[Records held in a dataset]
────

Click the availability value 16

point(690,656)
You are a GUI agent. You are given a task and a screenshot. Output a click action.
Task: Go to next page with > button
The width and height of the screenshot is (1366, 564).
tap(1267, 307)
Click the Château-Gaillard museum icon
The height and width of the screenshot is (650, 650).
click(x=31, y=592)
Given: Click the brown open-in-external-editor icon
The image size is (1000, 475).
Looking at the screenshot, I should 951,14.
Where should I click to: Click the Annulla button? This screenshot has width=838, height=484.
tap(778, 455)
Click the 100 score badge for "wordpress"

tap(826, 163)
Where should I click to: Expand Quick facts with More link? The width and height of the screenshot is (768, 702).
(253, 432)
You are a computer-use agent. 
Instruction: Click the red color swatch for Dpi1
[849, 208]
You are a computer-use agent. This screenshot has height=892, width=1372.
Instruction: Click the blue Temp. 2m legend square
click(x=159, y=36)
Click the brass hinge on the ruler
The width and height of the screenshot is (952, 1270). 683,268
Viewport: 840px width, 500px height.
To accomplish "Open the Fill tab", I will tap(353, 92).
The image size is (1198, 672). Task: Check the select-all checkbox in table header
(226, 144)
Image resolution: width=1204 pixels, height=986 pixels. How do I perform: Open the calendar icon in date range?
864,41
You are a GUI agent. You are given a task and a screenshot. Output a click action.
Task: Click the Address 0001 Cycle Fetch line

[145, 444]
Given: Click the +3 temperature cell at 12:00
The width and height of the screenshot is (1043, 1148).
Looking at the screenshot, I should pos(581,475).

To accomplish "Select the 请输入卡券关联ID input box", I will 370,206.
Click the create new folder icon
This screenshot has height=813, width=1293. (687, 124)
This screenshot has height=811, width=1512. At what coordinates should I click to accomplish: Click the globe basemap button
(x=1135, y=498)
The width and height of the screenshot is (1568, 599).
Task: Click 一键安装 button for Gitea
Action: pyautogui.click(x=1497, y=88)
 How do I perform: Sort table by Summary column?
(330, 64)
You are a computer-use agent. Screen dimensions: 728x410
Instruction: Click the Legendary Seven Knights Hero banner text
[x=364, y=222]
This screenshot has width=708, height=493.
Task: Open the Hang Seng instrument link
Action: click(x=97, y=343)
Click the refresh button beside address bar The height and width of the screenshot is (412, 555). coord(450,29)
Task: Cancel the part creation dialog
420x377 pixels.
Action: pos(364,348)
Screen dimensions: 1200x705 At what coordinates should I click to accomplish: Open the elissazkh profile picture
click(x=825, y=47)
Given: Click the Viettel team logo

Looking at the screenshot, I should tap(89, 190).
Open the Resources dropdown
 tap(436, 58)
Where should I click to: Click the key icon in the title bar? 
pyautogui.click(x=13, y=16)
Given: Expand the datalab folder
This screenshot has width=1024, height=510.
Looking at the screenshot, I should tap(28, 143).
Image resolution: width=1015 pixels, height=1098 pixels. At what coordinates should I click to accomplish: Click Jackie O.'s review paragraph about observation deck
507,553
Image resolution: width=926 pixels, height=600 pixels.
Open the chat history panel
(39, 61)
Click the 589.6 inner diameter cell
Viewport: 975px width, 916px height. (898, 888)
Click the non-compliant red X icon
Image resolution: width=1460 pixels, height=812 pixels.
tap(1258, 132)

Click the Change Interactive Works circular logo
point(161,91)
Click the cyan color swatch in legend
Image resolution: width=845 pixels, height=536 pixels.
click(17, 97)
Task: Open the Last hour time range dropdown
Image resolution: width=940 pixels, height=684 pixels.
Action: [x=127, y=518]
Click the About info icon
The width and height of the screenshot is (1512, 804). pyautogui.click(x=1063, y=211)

────

§ GIVEN TASK: Write out the material again, starting at the line that contains "Image resolution: width=926" and ending at the line that contains "point(161,91)", requests included, and shift every number in the answers, both coordinates and any width or height values, up by 26.

§ COMPLETED TASK:
Image resolution: width=926 pixels, height=600 pixels.
Open the chat history panel
(65, 87)
Click the 589.6 inner diameter cell
Viewport: 1001px width, 942px height. (924, 914)
Click the non-compliant red X icon
Image resolution: width=1460 pixels, height=812 pixels.
tap(1284, 158)

Click the Change Interactive Works circular logo
point(187,117)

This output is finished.